7.5. Assigns. This Agreement shall be binding upon, and shall inure to the benefit of, the respective successors and assigns of the Parties, except that Borrower may not assign its rights or obligations hereunder without Lenders written consent.
7.6 Entire Agreement. This Agreement, including any Note issued pursuant hereto, constitute the entire agreement between the Parties with respect to the subject matter hereof and supersede all other agreements, oral or written, between the Parties prior to the date hereof regarding the subject matter hereof.
IN WITNESS WHEREOF, the Parties have caused this Agreement to be executed as of the date first written above.
|PIEDMONT COCA-COLA BOTTLING PARTNERSHIP|
|By: COCA-COLA CONSOLIDATED, INC. its Manager|
|Name:||F. Scott Anthony|
|Title:||Executive Vice President and|
|Chief Financial Officer|
|COCA-COLA CONSOLIDATED, INC.|
|Name:||Matthew J. Blickley|
|Title:||Senior Vice President, Financial Planning and|
|Chief Accounting Officer|
DEMAND SHORT-TERM PROMISSORY NOTE
Charlotte, North Carolina
The undersigned Borrower, for value received, hereby promises to pay to the order of Piedmont Coca-Cola Bottling Partnership (Lender) at 4100 Coca-Cola Plaza, Charlotte, North Carolina ON DEMAND the aggregate unpaid principal amount of all Advances made by Lender to Borrower pursuant to the First Amended and Restated Revolving Credit Loan Agreement dated as of October 7, 2020 (Loan Agreement) between Borrower and Lender.
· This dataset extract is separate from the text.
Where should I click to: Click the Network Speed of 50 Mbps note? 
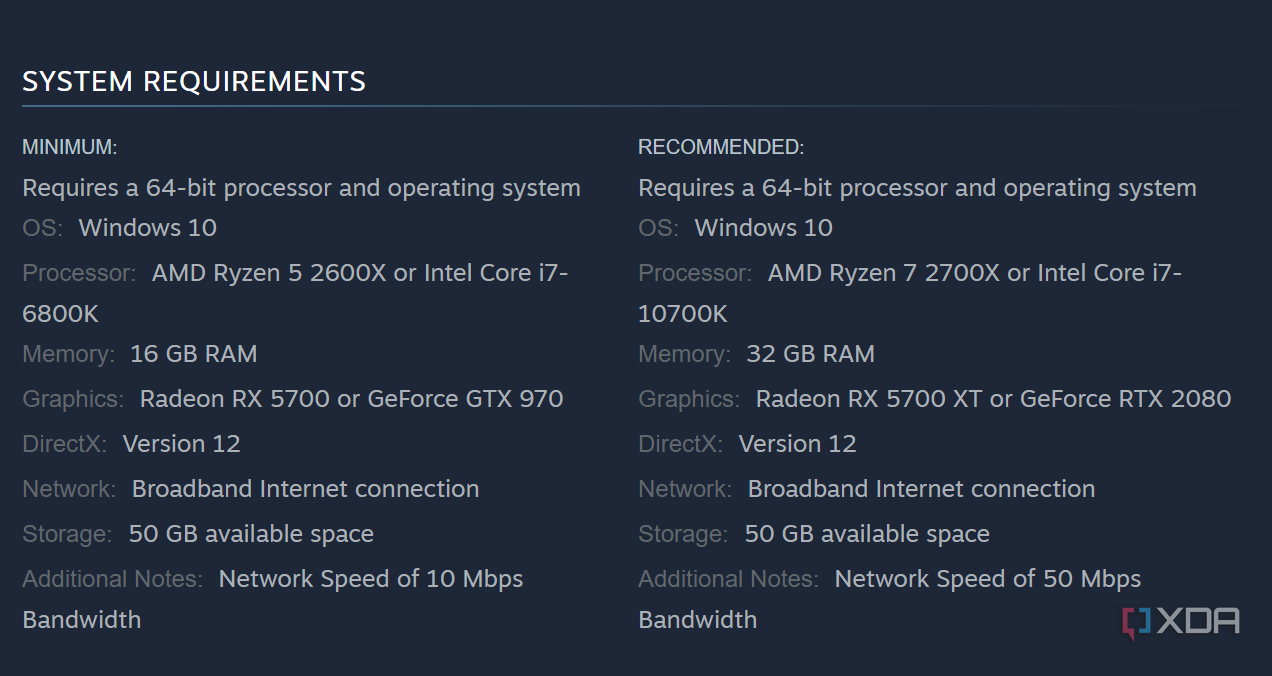(x=987, y=579)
Capitalized terms used herein but not defined shall have the meanings ascribed thereto in the Loan Agreement.
Borrower further promises to pay to the order of Lender until such time as demand is made for the payment of the unpaid principal hereof, and at the time of such demand, interest on the principal sum from time to time outstanding during each fiscal month of Lender and Borrower at a rate equal to (expressed as a percentage and rounded upward if necessary to the nearest 1/100th of 1%) the average rate for such month for commercial paper with a 30-day maturity which has been rated Al by Standard & Poors and P1 by Moodys Investors Service as quoted on Bloomberg. The interest rate shall be adjusted on a monthly basis.
This Note is subject to the terms and conditions set forth in the Loan Agreement.